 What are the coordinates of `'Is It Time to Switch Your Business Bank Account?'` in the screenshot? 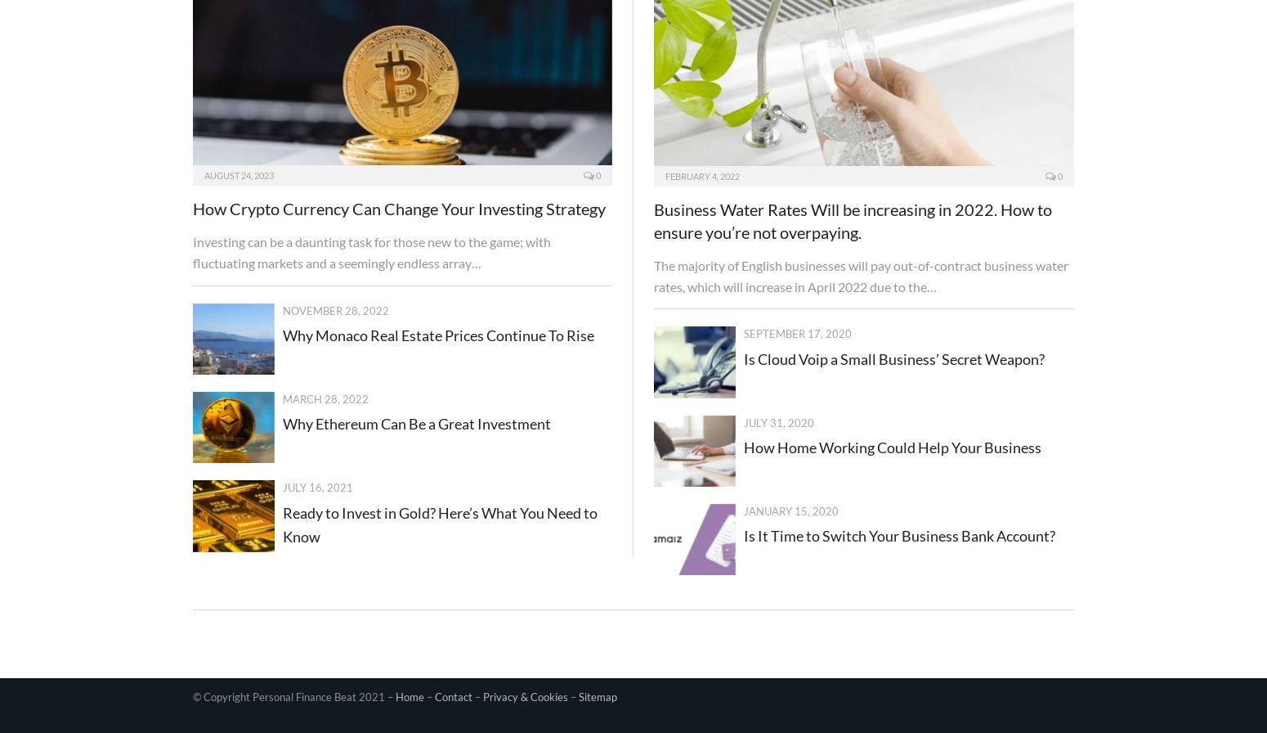 It's located at (744, 535).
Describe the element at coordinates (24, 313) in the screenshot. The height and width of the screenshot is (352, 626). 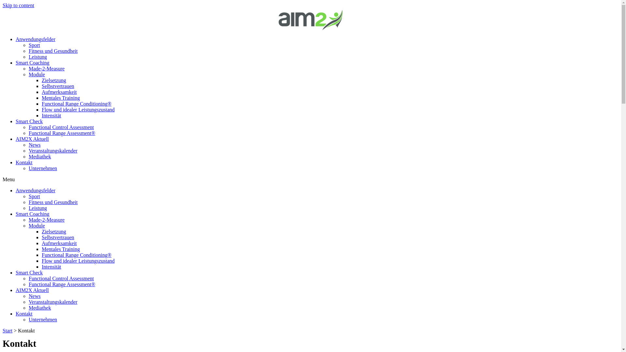
I see `'Kontakt'` at that location.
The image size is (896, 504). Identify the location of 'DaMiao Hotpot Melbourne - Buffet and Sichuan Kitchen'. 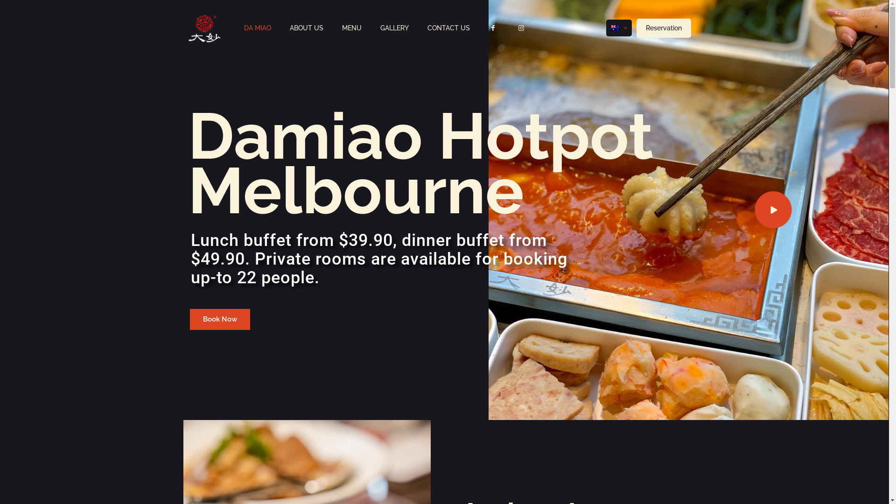
(188, 28).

◆ ◆ ◆ ◆

WHAT YOU WILL DO — Starting with the line containing "The image size" and going on through the end of the listing, write those lines out again with "Identify" replaced by "Determine" and everything else unchanged. Leave the pictures out of your answer.

CORRECT RESULT —
The image size is (896, 504). Determine the location of 'DaMiao Hotpot Melbourne - Buffet and Sichuan Kitchen'. 
(188, 28).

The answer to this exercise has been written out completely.